The proof of this is the declining rates of infection and hospitalization all across the nation. In Los Angeles, 45% of city residents were found to have antibodies in February. Once vaccines were introduced, the seven-day average of daily Covid cases fell from a peak of more than 15,000 on January 11 to 253 four months later, even as people became more mobile. This dramatic drop in rates can’t be accounted for by vaccination rates alone, which were less than 50% at the time.

Some are concerned that virus variants could change all this. But none of the hundreds of variants observed so far have evaded either natural or vaccinated immunity with the three vaccines authorized in the U.S.

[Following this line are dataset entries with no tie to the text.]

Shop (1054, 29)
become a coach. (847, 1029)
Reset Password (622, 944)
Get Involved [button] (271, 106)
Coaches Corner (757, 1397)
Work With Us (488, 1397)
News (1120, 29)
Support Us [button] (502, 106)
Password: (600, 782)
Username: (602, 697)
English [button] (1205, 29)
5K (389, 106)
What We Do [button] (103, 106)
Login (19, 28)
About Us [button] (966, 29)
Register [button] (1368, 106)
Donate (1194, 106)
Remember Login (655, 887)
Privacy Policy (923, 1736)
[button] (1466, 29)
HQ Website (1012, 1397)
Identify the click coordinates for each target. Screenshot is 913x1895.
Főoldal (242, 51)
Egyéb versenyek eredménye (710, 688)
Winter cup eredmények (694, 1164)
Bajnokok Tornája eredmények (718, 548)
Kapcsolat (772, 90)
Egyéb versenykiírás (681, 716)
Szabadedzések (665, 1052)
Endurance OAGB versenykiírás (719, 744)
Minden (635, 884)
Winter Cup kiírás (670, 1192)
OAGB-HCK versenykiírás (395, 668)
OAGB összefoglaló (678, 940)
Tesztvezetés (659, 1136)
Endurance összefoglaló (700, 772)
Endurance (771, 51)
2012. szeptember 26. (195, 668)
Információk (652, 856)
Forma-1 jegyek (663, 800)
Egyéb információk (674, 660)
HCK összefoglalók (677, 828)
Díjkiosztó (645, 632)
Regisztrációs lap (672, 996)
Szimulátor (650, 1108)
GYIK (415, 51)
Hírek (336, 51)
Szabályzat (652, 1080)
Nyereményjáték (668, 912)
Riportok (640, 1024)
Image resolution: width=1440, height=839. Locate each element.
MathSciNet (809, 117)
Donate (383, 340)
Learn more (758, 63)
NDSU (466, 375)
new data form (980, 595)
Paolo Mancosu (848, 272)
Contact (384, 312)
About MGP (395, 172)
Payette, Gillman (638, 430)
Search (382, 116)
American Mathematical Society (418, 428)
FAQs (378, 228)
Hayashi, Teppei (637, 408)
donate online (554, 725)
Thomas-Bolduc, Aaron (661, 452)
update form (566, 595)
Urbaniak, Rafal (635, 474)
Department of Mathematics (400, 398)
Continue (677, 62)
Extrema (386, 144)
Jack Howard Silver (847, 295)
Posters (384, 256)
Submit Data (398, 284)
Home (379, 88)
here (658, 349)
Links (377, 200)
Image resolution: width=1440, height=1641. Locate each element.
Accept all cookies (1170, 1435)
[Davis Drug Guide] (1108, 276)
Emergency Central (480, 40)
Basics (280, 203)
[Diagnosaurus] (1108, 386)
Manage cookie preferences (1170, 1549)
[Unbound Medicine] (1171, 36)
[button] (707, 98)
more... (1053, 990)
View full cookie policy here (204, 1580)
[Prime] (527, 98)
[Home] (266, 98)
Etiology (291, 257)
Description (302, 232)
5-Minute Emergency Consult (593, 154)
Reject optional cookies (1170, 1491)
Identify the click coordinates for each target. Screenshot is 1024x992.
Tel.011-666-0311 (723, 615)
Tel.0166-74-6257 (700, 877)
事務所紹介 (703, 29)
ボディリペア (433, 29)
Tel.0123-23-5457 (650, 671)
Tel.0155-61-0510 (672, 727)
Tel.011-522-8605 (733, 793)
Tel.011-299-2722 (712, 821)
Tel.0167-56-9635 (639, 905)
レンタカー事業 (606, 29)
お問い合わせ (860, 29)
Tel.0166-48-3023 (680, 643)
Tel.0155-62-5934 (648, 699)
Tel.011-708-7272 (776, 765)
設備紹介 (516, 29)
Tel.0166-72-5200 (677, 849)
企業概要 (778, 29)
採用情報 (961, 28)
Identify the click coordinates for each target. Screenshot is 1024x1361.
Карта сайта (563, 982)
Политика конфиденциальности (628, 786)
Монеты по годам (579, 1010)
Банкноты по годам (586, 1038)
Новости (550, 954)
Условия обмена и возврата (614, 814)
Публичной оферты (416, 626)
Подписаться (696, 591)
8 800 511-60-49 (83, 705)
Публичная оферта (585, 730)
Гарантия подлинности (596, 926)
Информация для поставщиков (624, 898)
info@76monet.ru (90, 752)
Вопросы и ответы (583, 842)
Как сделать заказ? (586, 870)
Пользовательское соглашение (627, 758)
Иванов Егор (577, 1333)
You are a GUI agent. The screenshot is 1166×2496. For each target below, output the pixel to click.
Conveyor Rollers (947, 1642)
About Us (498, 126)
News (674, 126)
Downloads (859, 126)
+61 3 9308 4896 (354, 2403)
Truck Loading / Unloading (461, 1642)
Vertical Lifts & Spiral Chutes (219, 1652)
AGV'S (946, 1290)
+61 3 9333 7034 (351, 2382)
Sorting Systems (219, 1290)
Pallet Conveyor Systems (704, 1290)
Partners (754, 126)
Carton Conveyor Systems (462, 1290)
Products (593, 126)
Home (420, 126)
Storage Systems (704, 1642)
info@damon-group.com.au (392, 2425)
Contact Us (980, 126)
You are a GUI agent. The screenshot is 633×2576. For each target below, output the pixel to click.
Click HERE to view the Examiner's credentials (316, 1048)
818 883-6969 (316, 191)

Should previously infected individuals get vaccinated?

Dr. Makary says healthy patients with natural immunity need get only one shot, and even that may not be necessary. It is possible one shot will increase the longevity of the natural immunity. A University of Pennsylvania study of people previously infected with Covid found a single vaccine dose triggered a strong immune response, but a second dose had no appreciable increased response. Another study by New York’s Mount Sinai School of Medicine concluded “the antibody response to the first vaccine dose in individuals with pre-existing immunity is equal to or even exceeds the titers found in never-infected individuals after the second dose.”

Understanding the power and significance of natural immunity allows health officials to make sound, scientific recommendations on public health policy. Dr. Makary summarizes his opinion as follows: “Dr. Fauci said last Aug. 13 that when you have fewer than 10 cases per 100,000, “you should be able to open up safely and clearly.” The U.S. reached that point in mid-May. It’s time to stop the fear mongering and level with the public about the incredible capabilities of both modern medical research and the human body’s immune system.”